── Given information ──

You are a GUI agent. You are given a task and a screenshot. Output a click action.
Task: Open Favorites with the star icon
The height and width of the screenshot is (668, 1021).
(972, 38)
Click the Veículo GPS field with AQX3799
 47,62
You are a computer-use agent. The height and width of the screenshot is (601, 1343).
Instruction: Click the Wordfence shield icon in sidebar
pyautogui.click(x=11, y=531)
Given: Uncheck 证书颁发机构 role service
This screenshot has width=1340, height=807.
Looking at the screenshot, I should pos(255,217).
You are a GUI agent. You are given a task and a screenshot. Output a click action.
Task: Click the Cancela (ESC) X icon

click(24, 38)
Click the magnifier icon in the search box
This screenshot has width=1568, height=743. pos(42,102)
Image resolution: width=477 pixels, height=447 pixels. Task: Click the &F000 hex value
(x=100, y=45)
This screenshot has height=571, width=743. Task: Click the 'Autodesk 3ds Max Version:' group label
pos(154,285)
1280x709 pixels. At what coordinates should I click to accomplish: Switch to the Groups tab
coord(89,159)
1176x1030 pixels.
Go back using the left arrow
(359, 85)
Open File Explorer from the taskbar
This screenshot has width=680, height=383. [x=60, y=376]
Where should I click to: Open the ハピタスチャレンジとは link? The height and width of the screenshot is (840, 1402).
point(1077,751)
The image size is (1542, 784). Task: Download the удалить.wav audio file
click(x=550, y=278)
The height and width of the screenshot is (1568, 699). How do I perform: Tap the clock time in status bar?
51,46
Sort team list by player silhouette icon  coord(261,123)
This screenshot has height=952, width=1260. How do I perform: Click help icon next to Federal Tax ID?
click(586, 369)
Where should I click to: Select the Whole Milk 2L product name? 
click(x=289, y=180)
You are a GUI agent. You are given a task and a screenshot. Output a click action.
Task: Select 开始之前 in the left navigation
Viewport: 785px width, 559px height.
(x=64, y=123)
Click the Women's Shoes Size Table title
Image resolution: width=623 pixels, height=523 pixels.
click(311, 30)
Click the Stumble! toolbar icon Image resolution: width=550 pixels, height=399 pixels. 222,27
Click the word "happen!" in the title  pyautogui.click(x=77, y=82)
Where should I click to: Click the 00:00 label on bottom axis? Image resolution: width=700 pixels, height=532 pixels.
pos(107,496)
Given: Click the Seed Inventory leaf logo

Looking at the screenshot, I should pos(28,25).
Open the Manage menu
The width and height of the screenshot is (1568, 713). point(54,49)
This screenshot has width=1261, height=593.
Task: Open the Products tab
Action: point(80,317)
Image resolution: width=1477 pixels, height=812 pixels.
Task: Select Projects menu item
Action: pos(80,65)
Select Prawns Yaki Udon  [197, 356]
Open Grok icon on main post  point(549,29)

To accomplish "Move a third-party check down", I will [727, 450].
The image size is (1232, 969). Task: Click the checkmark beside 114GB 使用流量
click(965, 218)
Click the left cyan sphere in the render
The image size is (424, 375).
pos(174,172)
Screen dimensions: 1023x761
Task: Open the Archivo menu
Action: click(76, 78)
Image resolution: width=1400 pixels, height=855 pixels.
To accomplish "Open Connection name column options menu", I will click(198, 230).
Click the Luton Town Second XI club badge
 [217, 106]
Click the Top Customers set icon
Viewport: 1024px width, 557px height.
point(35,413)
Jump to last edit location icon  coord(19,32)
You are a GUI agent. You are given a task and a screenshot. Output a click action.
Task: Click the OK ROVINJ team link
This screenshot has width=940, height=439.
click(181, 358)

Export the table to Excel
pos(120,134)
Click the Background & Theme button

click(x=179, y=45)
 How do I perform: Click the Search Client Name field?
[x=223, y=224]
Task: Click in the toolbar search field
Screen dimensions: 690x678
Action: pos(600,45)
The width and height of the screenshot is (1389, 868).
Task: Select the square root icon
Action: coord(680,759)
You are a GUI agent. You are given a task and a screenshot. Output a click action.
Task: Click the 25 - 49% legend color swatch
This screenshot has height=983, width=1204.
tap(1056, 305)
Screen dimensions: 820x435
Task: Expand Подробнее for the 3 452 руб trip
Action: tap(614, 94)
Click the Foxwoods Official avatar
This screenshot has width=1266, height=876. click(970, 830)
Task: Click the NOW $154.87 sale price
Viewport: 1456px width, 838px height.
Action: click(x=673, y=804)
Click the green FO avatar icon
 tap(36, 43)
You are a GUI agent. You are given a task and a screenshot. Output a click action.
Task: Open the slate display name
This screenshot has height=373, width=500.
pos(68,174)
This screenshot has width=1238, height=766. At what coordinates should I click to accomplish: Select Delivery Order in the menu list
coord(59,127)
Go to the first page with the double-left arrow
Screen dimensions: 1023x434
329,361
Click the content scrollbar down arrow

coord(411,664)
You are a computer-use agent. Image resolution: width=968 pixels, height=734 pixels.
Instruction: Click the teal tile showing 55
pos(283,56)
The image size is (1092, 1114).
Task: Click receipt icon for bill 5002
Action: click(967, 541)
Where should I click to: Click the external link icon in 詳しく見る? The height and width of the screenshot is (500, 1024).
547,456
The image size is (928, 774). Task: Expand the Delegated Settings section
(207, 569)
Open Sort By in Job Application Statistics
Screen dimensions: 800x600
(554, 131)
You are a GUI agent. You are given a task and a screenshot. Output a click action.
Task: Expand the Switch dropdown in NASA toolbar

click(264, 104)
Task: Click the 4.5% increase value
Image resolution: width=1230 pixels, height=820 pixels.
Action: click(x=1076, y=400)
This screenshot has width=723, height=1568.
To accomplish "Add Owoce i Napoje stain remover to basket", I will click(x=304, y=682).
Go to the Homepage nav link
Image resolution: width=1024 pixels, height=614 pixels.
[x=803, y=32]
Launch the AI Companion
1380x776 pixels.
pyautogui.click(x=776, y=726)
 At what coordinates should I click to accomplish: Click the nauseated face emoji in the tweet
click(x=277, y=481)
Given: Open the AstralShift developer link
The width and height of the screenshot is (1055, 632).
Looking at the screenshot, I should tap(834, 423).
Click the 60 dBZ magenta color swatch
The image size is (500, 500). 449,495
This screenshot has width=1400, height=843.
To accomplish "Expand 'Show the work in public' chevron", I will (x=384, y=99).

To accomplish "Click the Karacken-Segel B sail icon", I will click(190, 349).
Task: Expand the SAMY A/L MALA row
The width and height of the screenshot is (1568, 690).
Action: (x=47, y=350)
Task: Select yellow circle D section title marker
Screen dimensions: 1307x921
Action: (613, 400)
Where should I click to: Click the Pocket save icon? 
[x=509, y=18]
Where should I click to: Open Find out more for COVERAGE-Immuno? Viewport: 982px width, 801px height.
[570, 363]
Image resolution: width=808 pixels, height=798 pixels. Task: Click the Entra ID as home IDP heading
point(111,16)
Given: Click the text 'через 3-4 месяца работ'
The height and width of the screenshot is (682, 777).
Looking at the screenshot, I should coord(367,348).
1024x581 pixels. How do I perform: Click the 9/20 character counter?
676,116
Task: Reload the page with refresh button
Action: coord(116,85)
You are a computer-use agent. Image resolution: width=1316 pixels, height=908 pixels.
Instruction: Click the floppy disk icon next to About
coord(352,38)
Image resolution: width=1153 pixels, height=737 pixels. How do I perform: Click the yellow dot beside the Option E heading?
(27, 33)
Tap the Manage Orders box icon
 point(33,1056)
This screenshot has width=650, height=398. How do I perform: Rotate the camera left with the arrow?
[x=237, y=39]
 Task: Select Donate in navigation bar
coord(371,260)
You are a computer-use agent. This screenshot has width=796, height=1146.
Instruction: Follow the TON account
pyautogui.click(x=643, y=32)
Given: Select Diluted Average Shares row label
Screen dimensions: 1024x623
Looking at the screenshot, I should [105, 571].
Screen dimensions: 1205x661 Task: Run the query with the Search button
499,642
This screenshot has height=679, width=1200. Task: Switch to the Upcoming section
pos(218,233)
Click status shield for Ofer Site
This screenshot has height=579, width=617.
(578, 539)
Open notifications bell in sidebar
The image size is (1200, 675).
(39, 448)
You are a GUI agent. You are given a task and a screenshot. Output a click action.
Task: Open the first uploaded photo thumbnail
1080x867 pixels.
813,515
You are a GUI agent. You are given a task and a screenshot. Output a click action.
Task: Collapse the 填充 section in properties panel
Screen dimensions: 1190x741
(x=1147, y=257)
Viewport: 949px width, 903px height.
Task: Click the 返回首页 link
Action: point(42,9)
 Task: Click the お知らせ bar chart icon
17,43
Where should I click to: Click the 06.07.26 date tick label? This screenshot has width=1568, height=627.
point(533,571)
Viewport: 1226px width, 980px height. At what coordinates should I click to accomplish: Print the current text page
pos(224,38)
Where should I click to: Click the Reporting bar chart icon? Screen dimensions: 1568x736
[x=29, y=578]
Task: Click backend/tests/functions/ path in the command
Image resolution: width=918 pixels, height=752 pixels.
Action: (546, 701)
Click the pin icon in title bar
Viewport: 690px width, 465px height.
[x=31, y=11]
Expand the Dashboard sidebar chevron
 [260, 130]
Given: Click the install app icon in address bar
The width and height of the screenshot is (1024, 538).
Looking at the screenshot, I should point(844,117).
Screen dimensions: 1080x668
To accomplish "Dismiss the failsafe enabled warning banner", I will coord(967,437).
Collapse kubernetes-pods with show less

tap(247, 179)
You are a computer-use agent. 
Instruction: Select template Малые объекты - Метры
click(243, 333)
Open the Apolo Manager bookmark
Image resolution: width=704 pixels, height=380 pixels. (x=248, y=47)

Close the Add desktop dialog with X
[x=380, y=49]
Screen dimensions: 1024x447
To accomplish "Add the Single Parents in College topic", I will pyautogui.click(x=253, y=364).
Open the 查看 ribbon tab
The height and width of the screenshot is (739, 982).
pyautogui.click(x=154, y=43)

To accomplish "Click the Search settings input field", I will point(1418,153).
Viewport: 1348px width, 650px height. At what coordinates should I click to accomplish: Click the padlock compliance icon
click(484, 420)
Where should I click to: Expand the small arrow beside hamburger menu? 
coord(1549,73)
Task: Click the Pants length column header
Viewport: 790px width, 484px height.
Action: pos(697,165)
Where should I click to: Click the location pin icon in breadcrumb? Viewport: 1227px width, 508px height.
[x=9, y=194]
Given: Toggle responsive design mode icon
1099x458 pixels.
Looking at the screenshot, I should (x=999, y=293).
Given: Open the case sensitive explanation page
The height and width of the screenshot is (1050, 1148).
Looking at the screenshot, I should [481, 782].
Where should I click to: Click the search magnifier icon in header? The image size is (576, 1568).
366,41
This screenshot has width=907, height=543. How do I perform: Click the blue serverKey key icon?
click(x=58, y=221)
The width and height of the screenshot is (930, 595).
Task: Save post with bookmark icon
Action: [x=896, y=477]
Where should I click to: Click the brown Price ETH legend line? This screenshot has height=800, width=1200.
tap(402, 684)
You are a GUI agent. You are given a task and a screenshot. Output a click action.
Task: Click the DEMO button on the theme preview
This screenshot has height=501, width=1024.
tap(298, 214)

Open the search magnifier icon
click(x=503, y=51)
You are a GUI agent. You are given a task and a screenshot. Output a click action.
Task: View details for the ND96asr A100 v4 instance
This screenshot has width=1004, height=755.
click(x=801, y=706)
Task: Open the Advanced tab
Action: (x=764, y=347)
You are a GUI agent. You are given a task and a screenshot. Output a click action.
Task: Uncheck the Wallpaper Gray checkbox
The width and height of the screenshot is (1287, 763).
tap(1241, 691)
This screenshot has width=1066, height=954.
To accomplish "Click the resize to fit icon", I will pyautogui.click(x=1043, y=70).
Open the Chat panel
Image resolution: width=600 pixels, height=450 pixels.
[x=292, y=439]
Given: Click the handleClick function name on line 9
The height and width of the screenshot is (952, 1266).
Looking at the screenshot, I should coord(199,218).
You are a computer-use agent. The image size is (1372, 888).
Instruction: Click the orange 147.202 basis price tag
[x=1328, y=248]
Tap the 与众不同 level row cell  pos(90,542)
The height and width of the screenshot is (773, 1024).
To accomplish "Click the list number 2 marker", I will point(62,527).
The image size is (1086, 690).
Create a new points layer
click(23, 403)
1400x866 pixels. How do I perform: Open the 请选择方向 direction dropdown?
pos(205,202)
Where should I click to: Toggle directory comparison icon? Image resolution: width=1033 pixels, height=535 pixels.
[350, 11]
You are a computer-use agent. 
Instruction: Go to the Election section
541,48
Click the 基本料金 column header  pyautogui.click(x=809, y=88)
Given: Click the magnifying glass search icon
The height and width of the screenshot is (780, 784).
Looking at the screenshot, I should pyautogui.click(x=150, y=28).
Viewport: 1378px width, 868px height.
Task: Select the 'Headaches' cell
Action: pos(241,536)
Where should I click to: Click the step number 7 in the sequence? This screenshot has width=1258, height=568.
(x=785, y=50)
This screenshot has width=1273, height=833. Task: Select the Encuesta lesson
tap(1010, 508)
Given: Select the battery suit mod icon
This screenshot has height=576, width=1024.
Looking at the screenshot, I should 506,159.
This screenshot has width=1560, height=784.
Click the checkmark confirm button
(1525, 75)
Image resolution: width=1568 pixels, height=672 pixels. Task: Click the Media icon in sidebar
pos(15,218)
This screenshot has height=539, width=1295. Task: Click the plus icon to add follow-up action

───

-- How to complete this task --
What lines in the listing above hold the string "Uncheck"? List them.

-- Output --
Given: Uncheck 证书颁发机构 role service
Task: Uncheck the Wallpaper Gray checkbox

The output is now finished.